GazeInterpreter：解析眼动注视以生成眼动-身体协调的叙述 (GazeInterpreter: Parsing Eye Gaze to Generate Eye-Body-Coordinated Narrations)

Comprehensively interpreting human behavior is a core challenge in human-aware artificial intelligence. However, prior works typically focused on body behavior, neglecting the crucial role of eye gaze and its synergy with body motion. We present GazeInterpreter - a novel large language model-based (LLM-based) approach that parses eye gaze data to generate eye-body-coordinated narrations. Specifically, our method features 1) a symbolic gaze parser that translates raw gaze signals into symbolic gaze events; 2) a hierarchical structure that first uses an LLM to generate eye gaze narration at semantic level and then integrates gaze with body motion within the same observation window to produce integrated narration; and 3) a self-correcting loop that iteratively refines the modality match, temporal coherence, and completeness of the integrated narration. This hierarchical and iterative processing can effectively align physical values and semantic text in the temporal and spatial domains. We validated the effectiveness of our eye-body-coordinated narrations on the text-driven motion generation task in the large-scale Nymeria benchmark. Moreover, we report significant performance improvements for the sample downstream tasks of action anticipation and behavior summarization. Taken together, these results reveal the significant potential of parsing eye gaze to interpret human behavior and open up a new direction for human behavior understanding.

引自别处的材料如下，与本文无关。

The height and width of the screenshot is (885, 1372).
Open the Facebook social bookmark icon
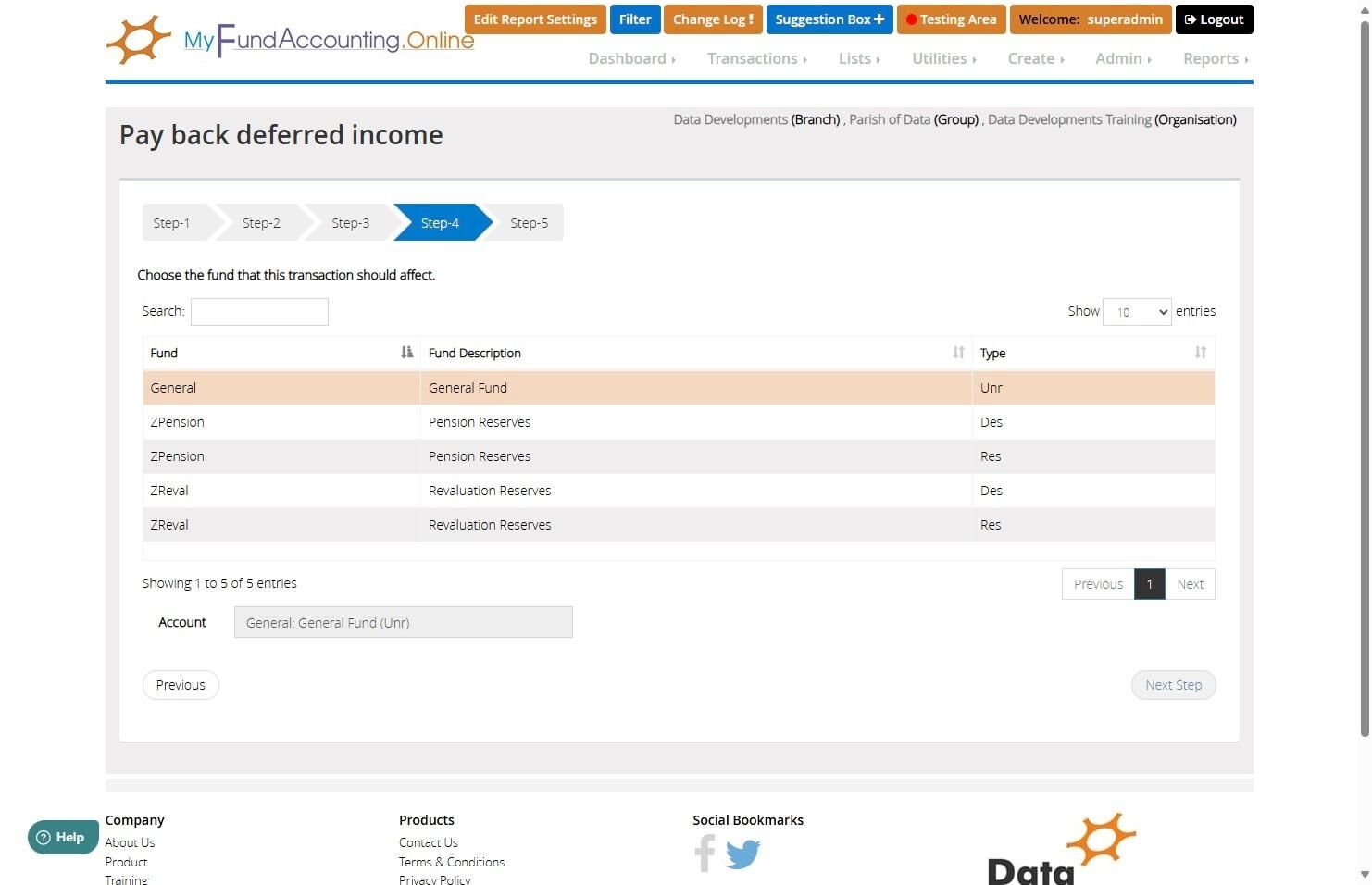coord(705,854)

翻译：全面解读人类行为是面向人类的人工智能的核心挑战。然而，先前的研究通常侧重于身体行为，忽视了眼动注视的关键作用及其与身体运动的协同效应。我们提出了GazeInterpreter——一种基于大型语言模型（LLM）的创新方法，通过解析眼动注视数据来生成眼动-身体协调的叙述。具体而言，我们的方法具备以下特点：1）一个符号化眼动解析器，将原始眼动信号转换为符号化眼动事件；2）一种分层结构，首先利用LLM在语义层面生成眼动注视叙述，然后在同一观察窗口内将眼动与身体运动整合，以生成综合叙述；3）一个自我校正循环，迭代优化综合叙述的模态匹配、时间连贯性和完整性。这种分层迭代处理能有效对齐时空域中的物理值和语义文本。我们在大规模Nymeria基准测试中，通过文本驱动运动生成任务验证了我们眼动-身体协调叙述的有效性。此外，我们在动作预测和行为摘要等下游任务中报告了显著的性能提升。综上所述，这些结果揭示了解析眼动注视以解读人类行为的巨大潜力，并为人类行为理解开辟了新的研究方向。